(Stored data entries)
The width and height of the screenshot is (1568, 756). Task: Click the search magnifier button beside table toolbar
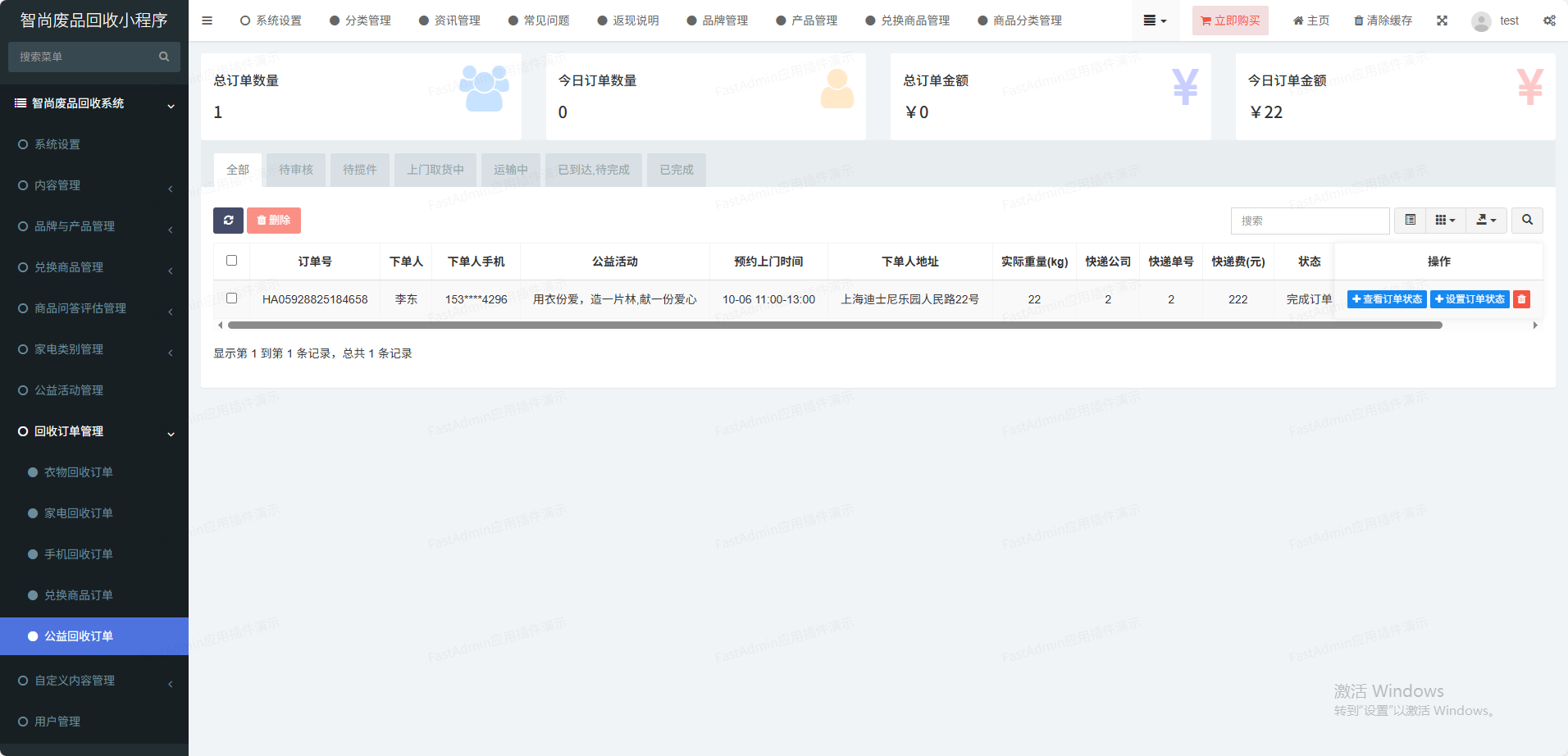1527,221
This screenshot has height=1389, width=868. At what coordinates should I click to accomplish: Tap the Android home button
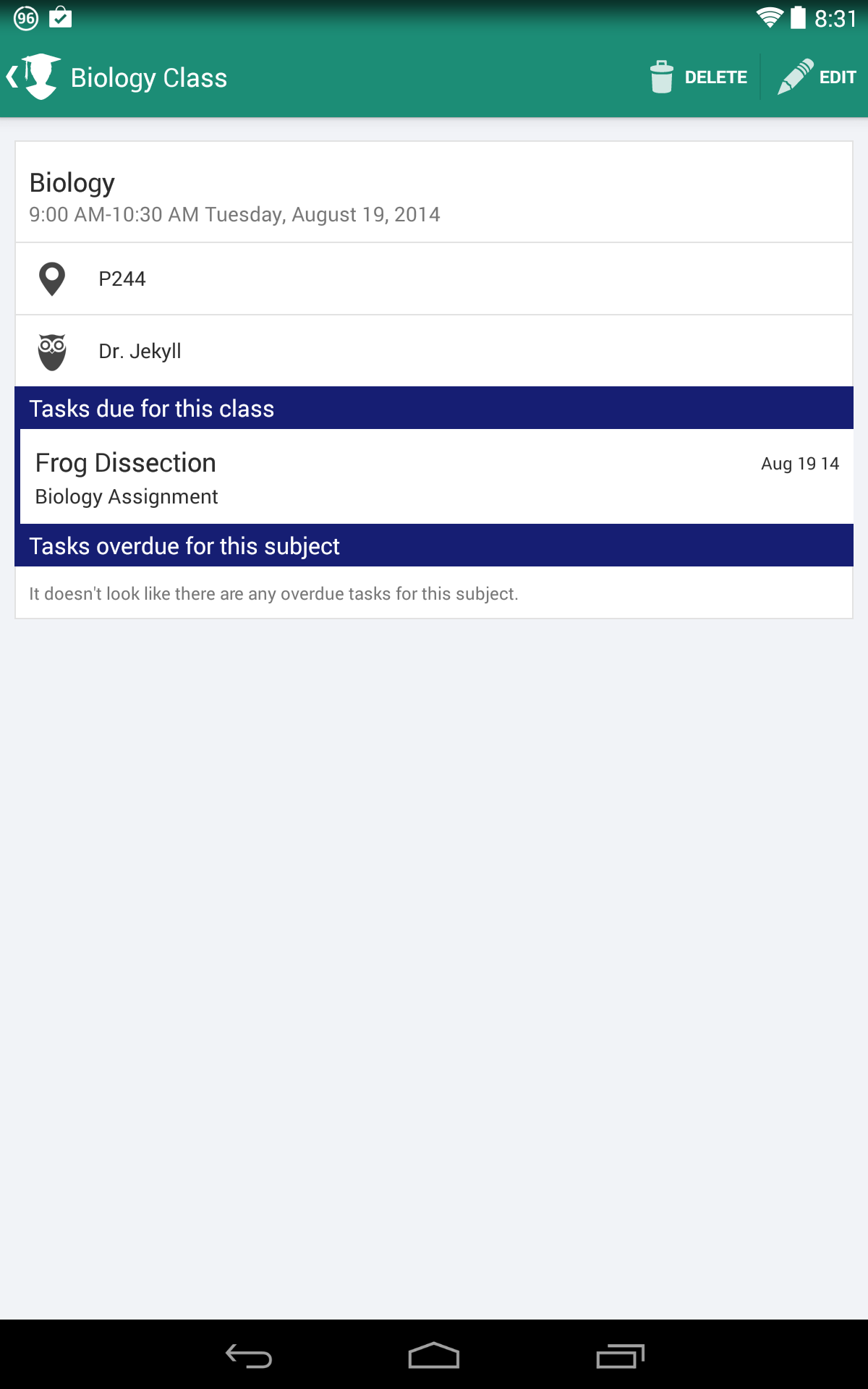tap(434, 1356)
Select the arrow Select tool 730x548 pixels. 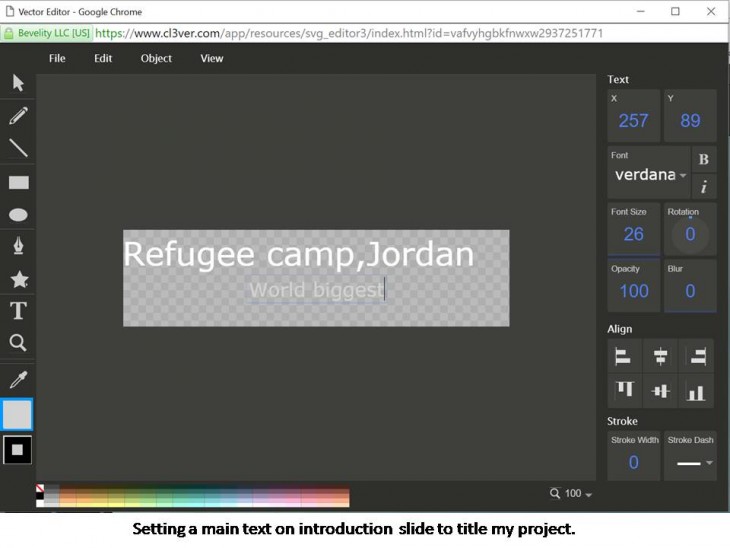pyautogui.click(x=18, y=83)
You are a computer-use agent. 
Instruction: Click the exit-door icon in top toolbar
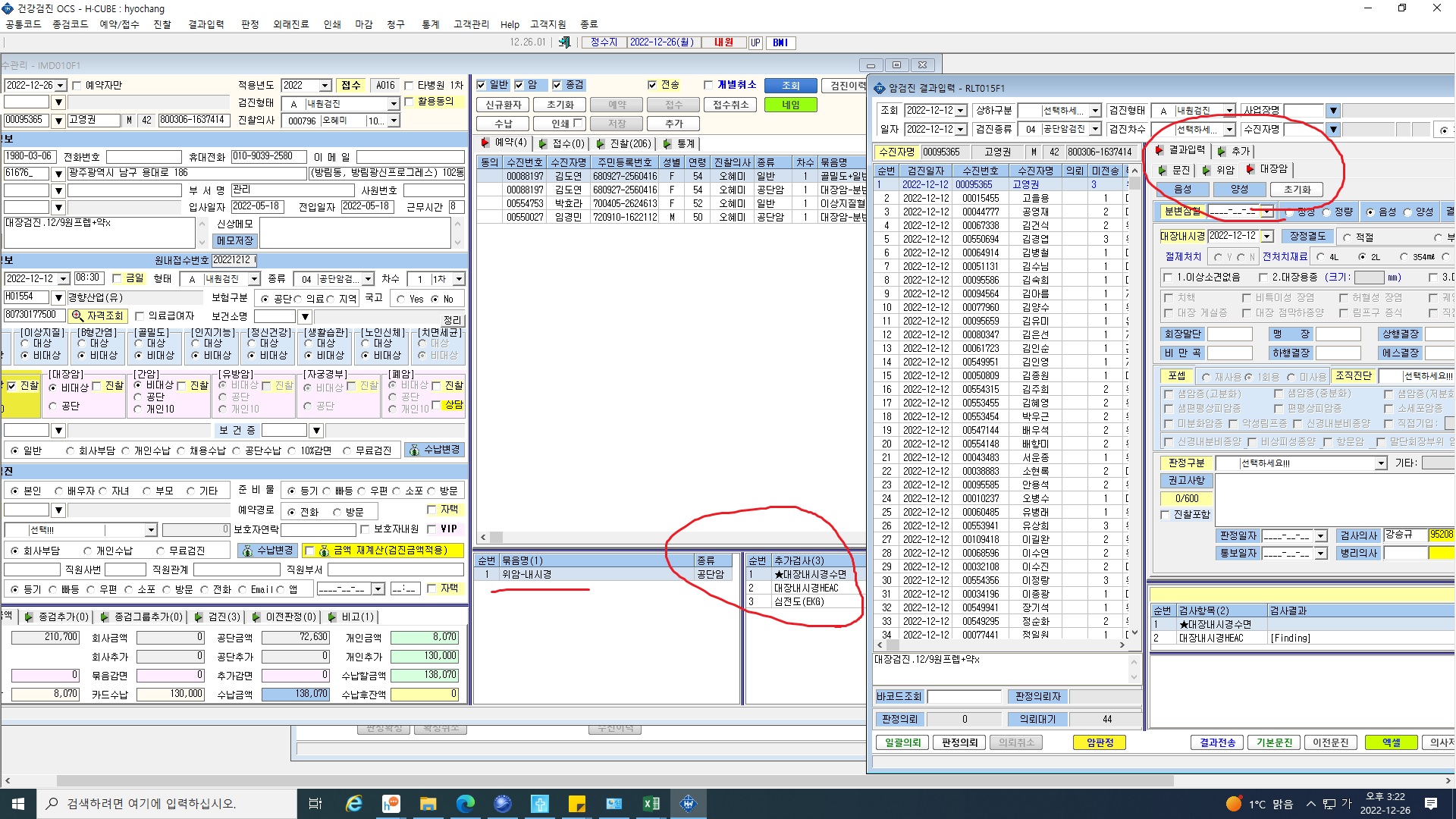(564, 42)
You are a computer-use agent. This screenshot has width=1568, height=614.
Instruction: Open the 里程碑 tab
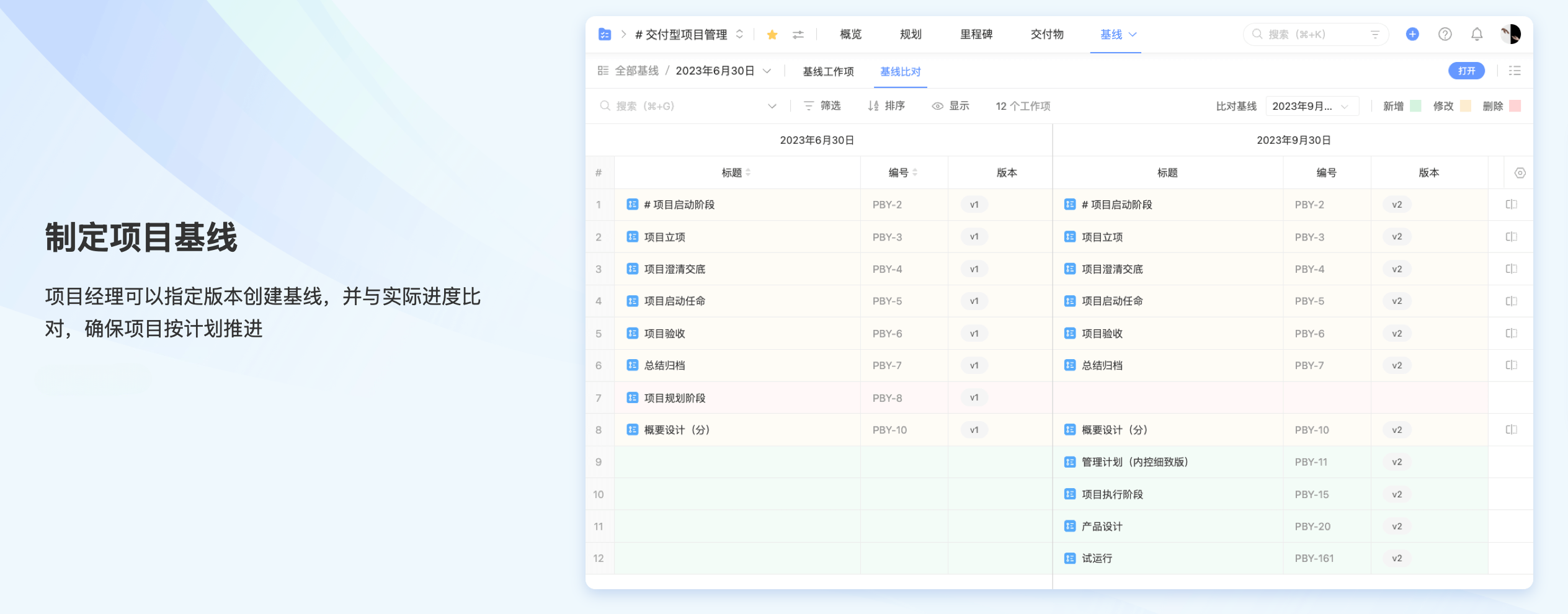(x=976, y=34)
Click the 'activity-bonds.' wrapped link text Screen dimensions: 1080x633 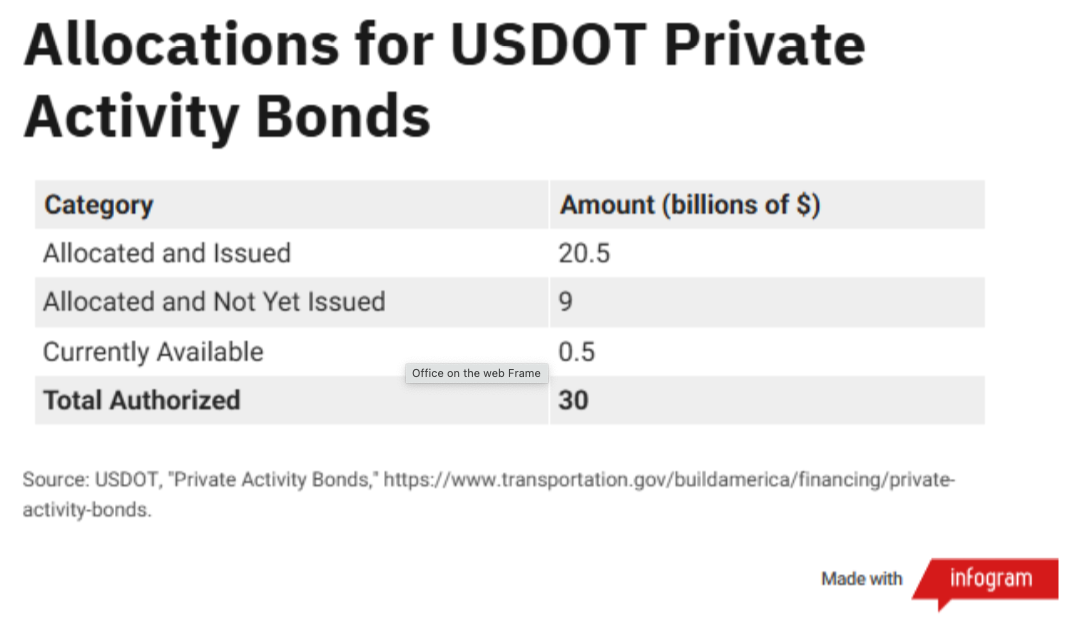click(x=87, y=510)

> **Problem description**: After counting the lines of the records above that hold the word "computer", give the total and nothing else.

> **Exercise response**: 2